I once talked and walked the walk all day too , and I know that talking to students all day lubricates the tongue and makes it a lot easier to get on camera and talk through a procedure without sounding like someone laboring under the influence of phenobarbital and Scotch -which is the way I sound when I try to explain something when a video camera is rolling.

So, until I find my video mojo you will (if you choose to do so) have to suffer through slideshows that, like this one, which shows my hands breaking down one side of one-of-two milk fed veal calves slaughtered last week.


6 comments:

Cameron S. said...

Bob,

I like the slide shows, they remind me of slow food and good things ;)

Anyways - you could always capture the video without speaking and add narration later with a program like camtasia and a $10 microphone or $25 headset (you can also use open source free alternatives for video editing)

Or add captions to the quiet video - maybe a little Brian Eno in the background if that is legal - the captions would immeasurably help us all keep up our reading ability. :)

Mike Pardus said...

Why didn't you tell me I wasn't supposed to be popping 'barbs and drinking scotch...so, that's how to keep the drool off the camera lens.

The oyster fest is NEXT week, and I'll be sure to bring back a tale to tell - after I edit out all of the weekend's indiscretions.

Made and sold 65 loaves of bread from the oven last night at the farm, a great recovery from the pizza debacle of last week. I will post a few snaps and the great dough recipe I got from my baking buddy Eric Kastel.

That's all for now - more over the weekend.

Emily said...

We can't bring you to the oyster festival, but we can deliver oysters to you and maybe you can invite Mike over to prepare them for you.
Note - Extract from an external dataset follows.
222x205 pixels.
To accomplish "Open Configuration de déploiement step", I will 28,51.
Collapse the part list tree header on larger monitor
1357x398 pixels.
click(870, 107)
MarxFoods.com is giving away 4 Dozen fresh Puget Sound oysters to the person who best answers "What would you do with 48 free oysters?"

Mike Pardus said...

"What would you do with 48 free oysters?"

I would enslave them and make them my own, to do my bidding and fulfill my wildest zinc filled fantasies.

Chilled, nekid on the shell, with a grassy Napa Sauvingon Blanc in the glass, Pain levain, sweet Normandy butter, and radishes on the side.

Oysters are perfect gifts from nature, we should put ourselves into THEIR service, not manipulate them for the sake of our egos.

I plan to eat as many as 500 oysters next weekend...anyone lookin' for a date?

Bob del Grosso said...

Emily
If they were heavy, I'd pry them open and loose them, being careful to leave no jagged edges on their abductor muscles. Then I'd take a deep breath (a series of deep breaths really) and eat them slowly, chased, pro forma, with gulps of Moet & Chandon White Star; occasionally wondering if I should have made a sauce mignonette, but having no real regrets that I did not.

Thanks for the question.

Cameron S. said...

I eat oysters the same way - don't need any sauces or anything. Just a good wine, some fresh ground horseradish on the side (mostly for the smell), and some good bread and butter.

I actually just had a big plate (20) of fresh Fanny bay (Vancouver Island, BC), Malpeque (PEI), Cortez Island (BC) and some nice ones from Washington state a few miles away. Ah, sweet bliss.